N-Procedure

 

The original N-procedure transforms the experimental spectrum Y(x) according to the equation

 

Y(x,p,Dx) = Y(x) - p[Y(x + Dx) + Y(x - Dx)].

 

Here, Y is the count rate (intensity), x is the number of current “channel” in the spectrum (running from  1 to N).

 

p = 2 (-2 - d² + (d⁴ + 5 d² + 4)^1/2)/ d²,  where

 

d = 2Dx/G,

 

Dx  and G (in channels) are the procedure parameters.

 

The values of procedure parameters Dx and G are selected in order to obtain  optimum resolution after the transformation at an appropriate signal-to-noise ratio. In the principle, one gets the best results, if the value of G is close to the experimental “half – width” G  for the narrowest component in the initial spectrum to be distinguished.
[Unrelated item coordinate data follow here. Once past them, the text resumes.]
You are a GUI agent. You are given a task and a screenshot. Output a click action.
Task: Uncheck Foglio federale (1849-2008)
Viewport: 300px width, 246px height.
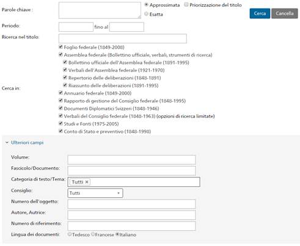click(x=60, y=47)
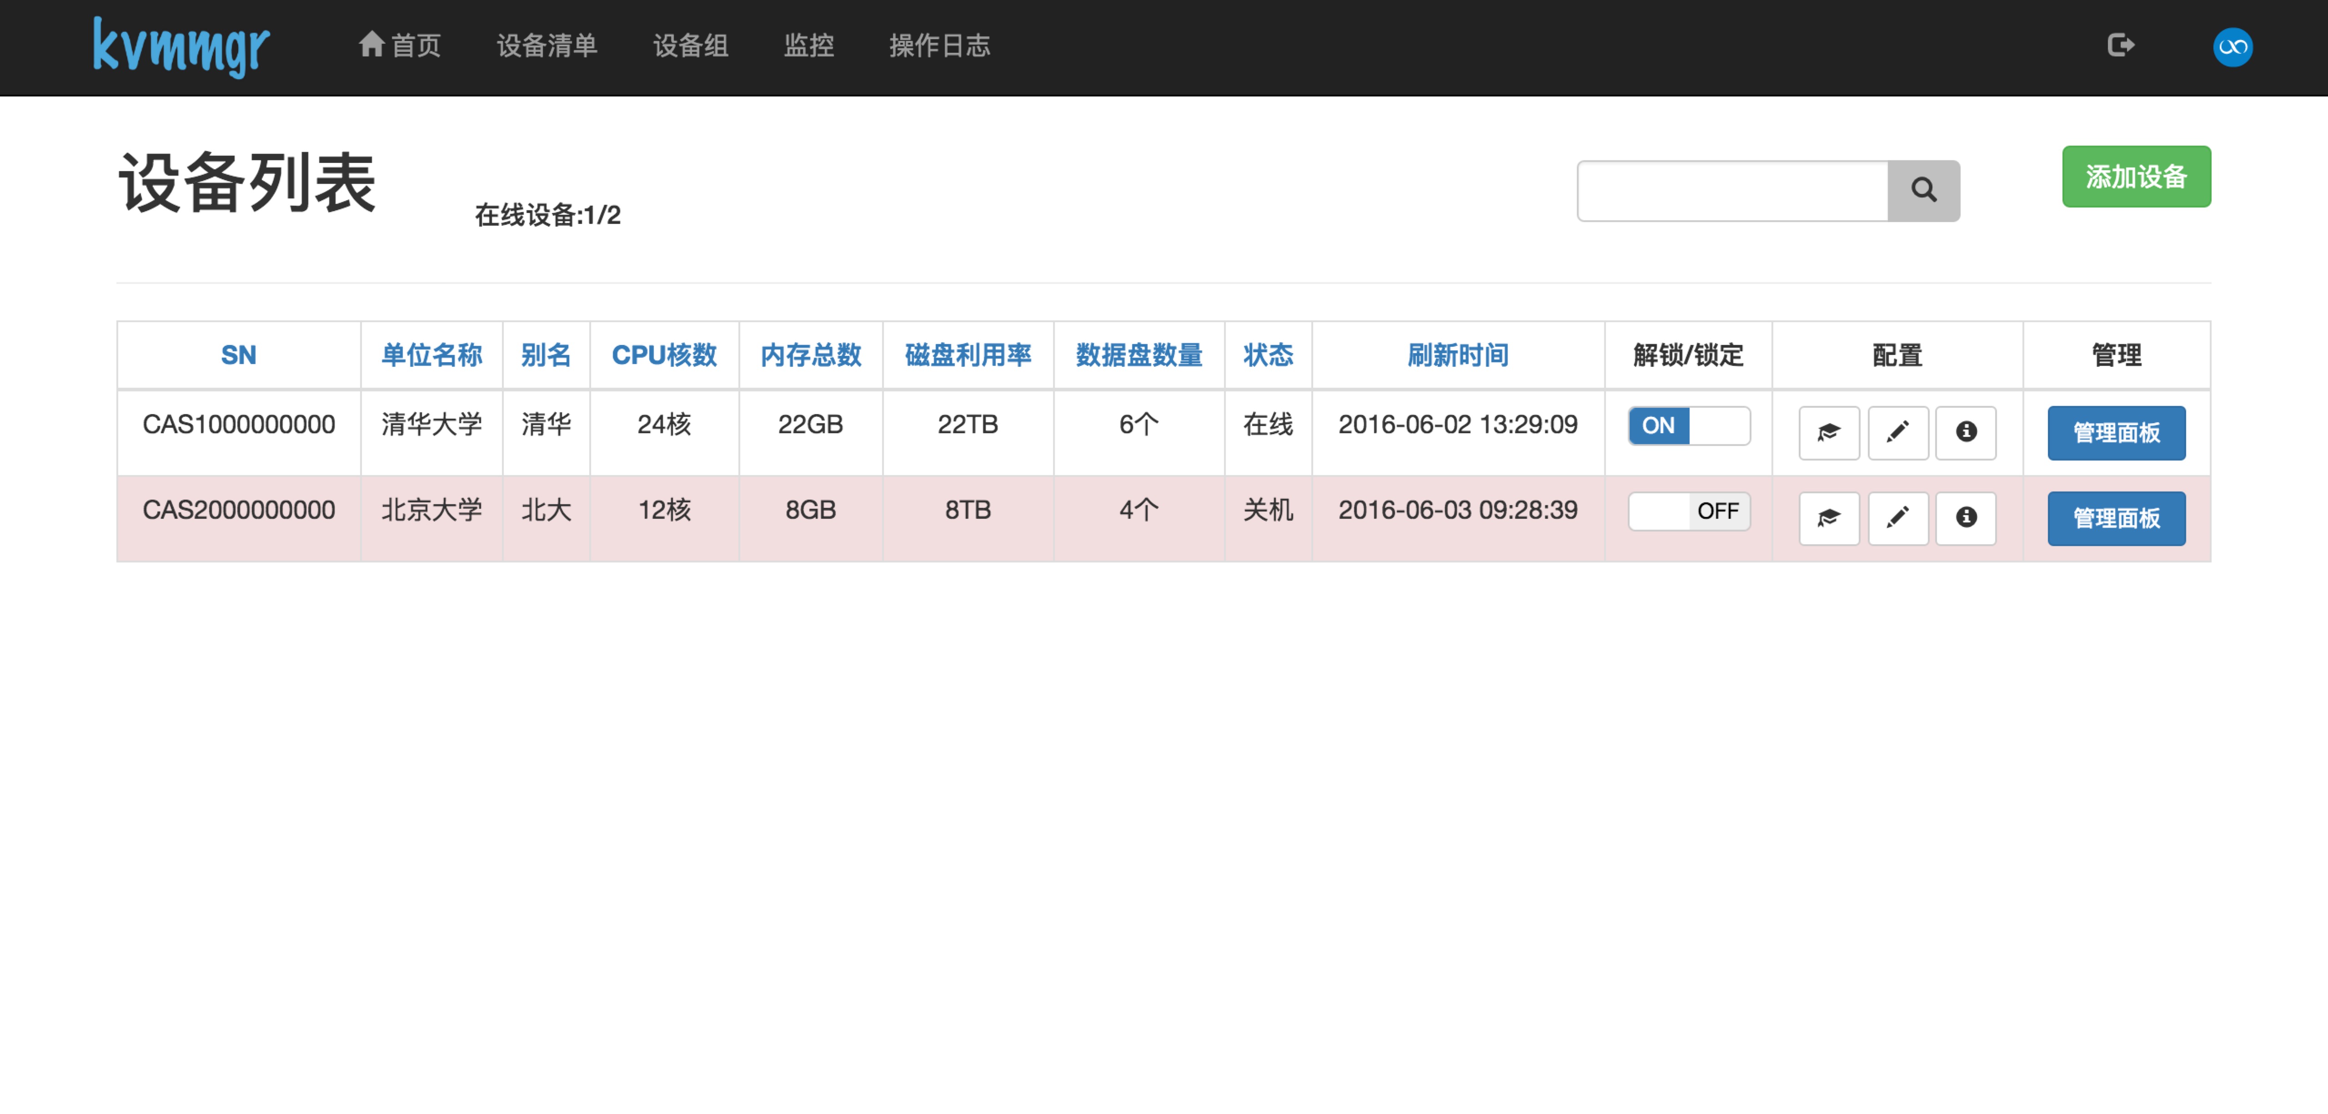
Task: Click the graduation cap icon for CAS1000000000
Action: click(x=1828, y=432)
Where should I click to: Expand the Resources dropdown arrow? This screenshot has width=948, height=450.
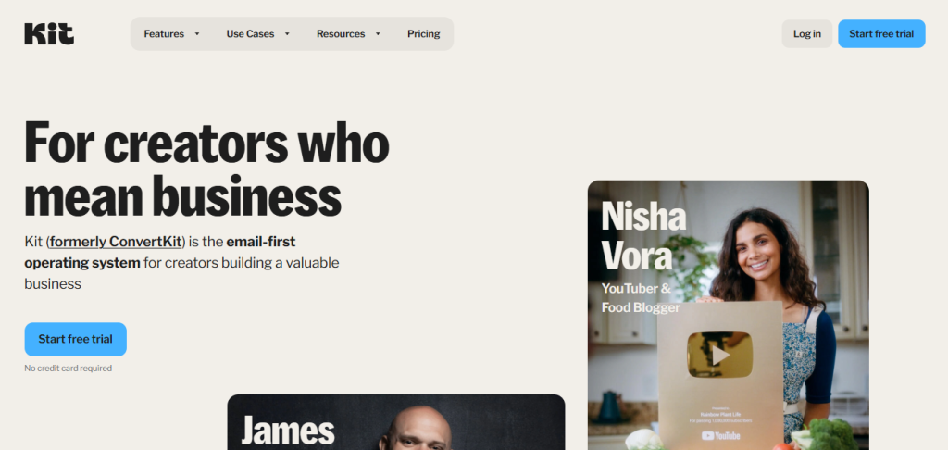378,34
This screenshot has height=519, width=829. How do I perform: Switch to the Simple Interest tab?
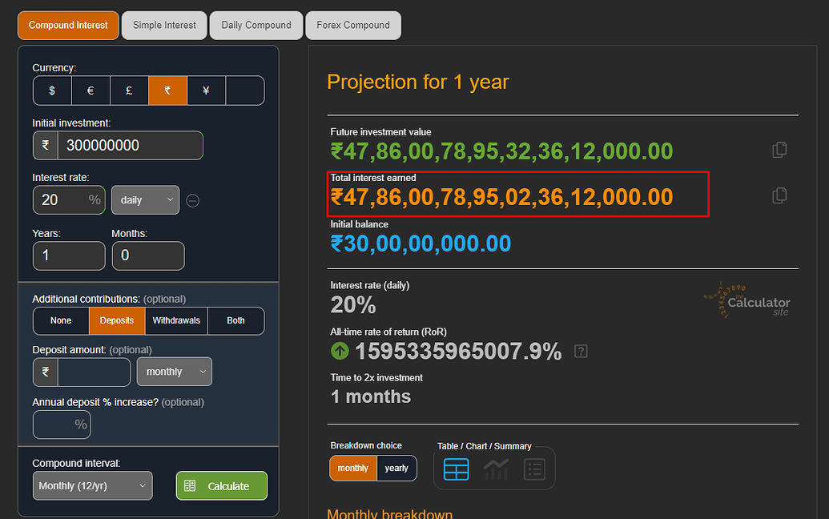tap(164, 25)
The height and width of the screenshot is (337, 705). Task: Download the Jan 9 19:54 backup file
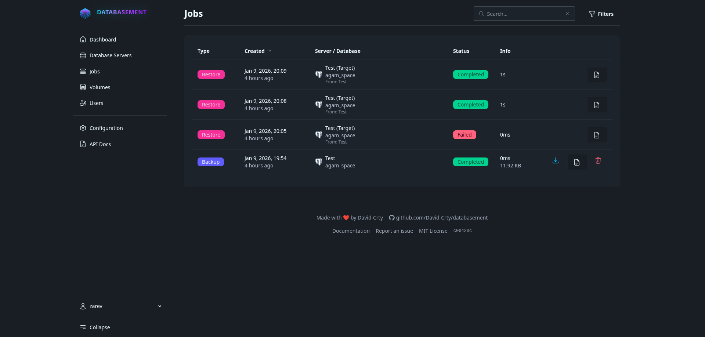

The Dx value is close to value of G/2 (or less) while  the signal-to-nose ratio is appropriate. The less is the Dx value, the better is the resolution, but the more we lose in the signal-to-nose ratio.

 

As the result one gets a derived N-spectrum with a better spectral resolution as it consists of narrower lines, the line position and the relative absorption area of every spectral component remaining unchanged.

 

The very broaden components and various absorption distributions lose in their amplitudes much more in the N-spectrum, than narrow spectroscopic lines. It permits to reduce their influence on the narrow spectroscopic components.

 

In general, the N-procedure improves the visual spectral resolution up to about 2-3 times at the expense of signal-to-noise ratio. The fitting results (for overlapping spectral components) are characterized by lower global correlation factors, if the N-transformed spectrum is used.